Blanching rashes (spots that fade under pressure) are much more likely to be viral exanthems, drug reactions, or inflammation — concerning but not the same emergency. Blanching + fever + sore throat with a sandpaper-like texture to the rash = suspect scarlet fever; empiric penicillin or amoxicillin is appropriate.
Age-specific red flags
Throughout this page, six age and population tiers structure the escalation guidance:
- Neonate (0–28 days) — Hospital-dependent; no home fever management under any circumstances
- Young infant (1–3 months) — Same-day clinical evaluation required for any fever
- Older infant/child (3 months–12 years) — Most fevers are viral and self-limiting; escalate on red flags
- Adult — Escalation driven by sepsis features and sustained high temperature
- Elder (≥65 years) — Blunted fever response; lower threshold for serious infection
- Immunocompromised / pregnant — Separate protocols apply
Neonate (<28 days): Any fever ≥100.4°F (38°C) rectal in a neonate is a medical emergency with no exceptions, per AAP clinical guidance. Neonates have immature immune systems, cannot localize infection, and have high rates of serious bacterial infection (urinary, blood, meningeal) even without localizing signs. Do not attempt home management. Evacuate. Cross-link: infant-care.

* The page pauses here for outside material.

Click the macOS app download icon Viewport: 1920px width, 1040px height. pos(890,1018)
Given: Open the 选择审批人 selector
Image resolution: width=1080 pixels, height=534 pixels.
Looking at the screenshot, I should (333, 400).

Young infant (1–3 months): Fever ≥100.4°F (38°C) requires same-day clinical evaluation per AAP. In an austere setting with no access to care, watch closely for meningitis signs, respiratory distress, poor feeding, or lethargy — any of these triggers emergency evacuation. Cross-link: infant-care.

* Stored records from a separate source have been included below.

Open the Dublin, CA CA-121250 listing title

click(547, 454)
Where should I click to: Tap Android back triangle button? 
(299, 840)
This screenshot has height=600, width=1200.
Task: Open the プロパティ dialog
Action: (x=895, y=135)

Older infant and child (3 months–12 years): Most fevers in this group are viral and self-limited. Escalate immediately for: - Temperature ≥102°F (38.9°C) with significant lethargy, dehydration, or inability to keep fluids down - Fever persisting beyond 72 hours without a clear source - Meningitis signs (stiff neck, bulging fontanelle in infants, paradoxical irritability) - Non-blanching rash - Febrile seizure (complex type — see section below)
Adult: Fever above 103°F (39.4°C) sustained for more than 24 hours without a clear source warrants close monitoring and a systematic exam. Any fever with qSOFA score ≥2 is a sepsis emergency regardless of absolute temperature. A temperature of 100.4°F (38°C) in a patient with stiff neck, confusion, or a petechial rash is an emergency whether the number looks alarming or not.

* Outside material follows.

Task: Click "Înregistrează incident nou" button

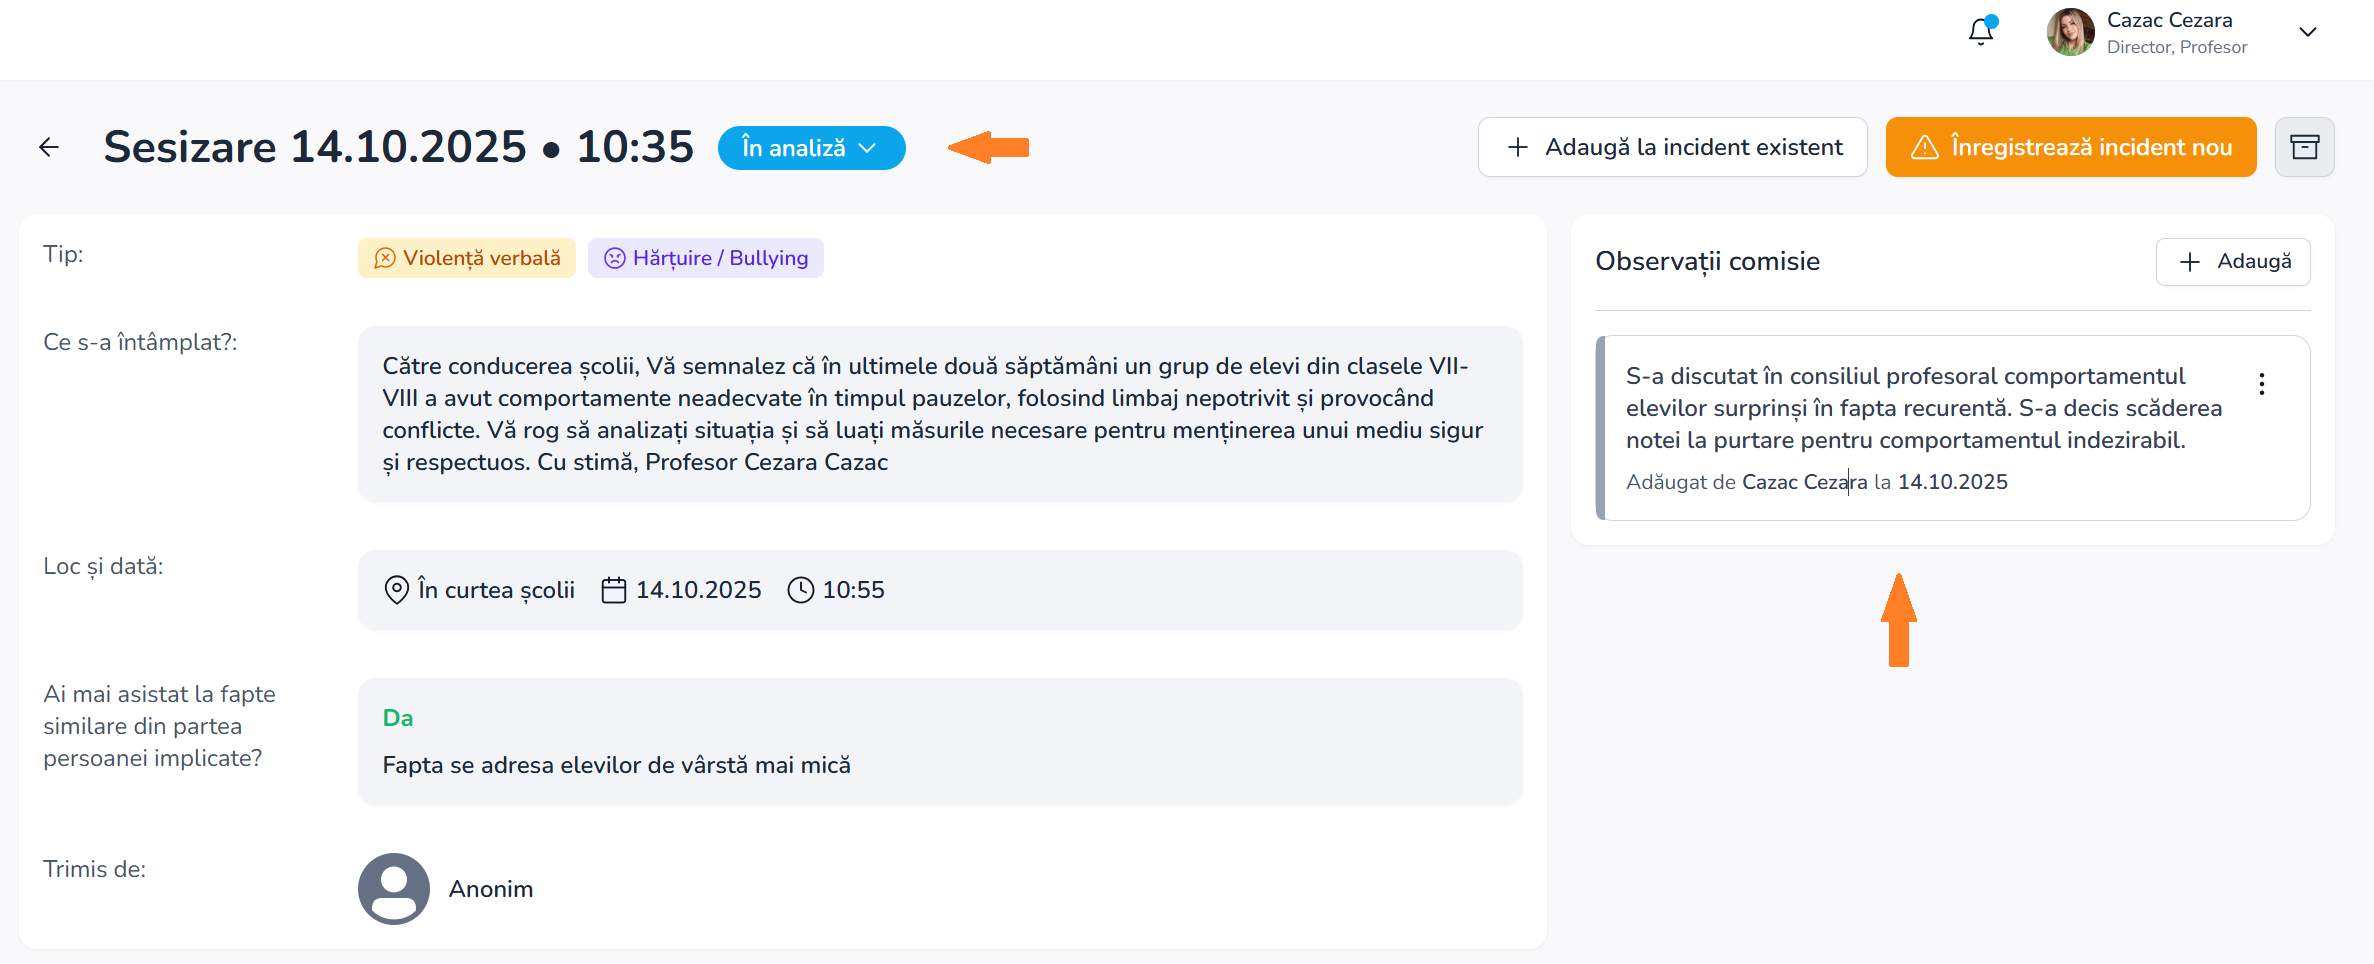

Elder (≥65 years): Fever is blunted in older adults — the hypothalamic response to infection diminishes with age. A temperature of 99.5°F (37.5°C) in an elder with confusion, falls, or urinary symptoms may represent the same degree of systemic infection that would produce 103°F (39.4°C) in a younger patient. Apply qSOFA with a lower threshold for concern. Cross-link: elder-care.
Immunocompromised: Fever in any patient with cancer, immunosuppressive medications, HIV, functional asplenia, or recent chemotherapy is an emergency per IDSA guidance. Bacterial causes dominate; empiric broadspectrum antibiotics and evacuation if at all possible.
Pregnancy: Any fever >100.4°F (38°C) warrants maternal-fetal monitoring per ACOG. Maternal fever can cause fetal tachycardia and in high-grade fever may affect neural development in early pregnancy. Treat fever promptly with acetaminophen — it is the only antipyretic safe throughout pregnancy. Ibuprofen and all other NSAIDs are contraindicated at ≥20 weeks gestation per FDA 2020. Cross-link: childbirth.
Sepsis screen: every febrile patient gets qSOFA
Apply qSOFA at initial presentation in every febrile patient before deciding whether this is a "watch and wait" situation. The screen takes under 60 seconds and catches the most dangerous cases.
qSOFA criteria (score 1 point each):
- Altered mental status — Glasgow Coma Scale score below 15, or any new confusion, agitation, excessive drowsiness, or lethargy not explained by sleep deprivation or medication.
- Respiratory rate ≥22 breaths per minute — Count for a full 60 seconds with a watch. Normal adult range is 12–20 breaths per minute.
- Systolic blood pressure ≤100 mm Hg — Measure with a cuff and stethoscope or automatic device.
Score ≥2 of 3 criteria in any febrile patient = probable sepsis. This is an emergency.
In an austere setting with no evacuation:
- Start the broadest available antibiotic appropriate to the suspected source — see the relevant syndrome page.
- Push oral fluids aggressively; see dehydration.md for ORS protocol and fluid targets.
- Control fever with acetaminophen to reduce metabolic demand.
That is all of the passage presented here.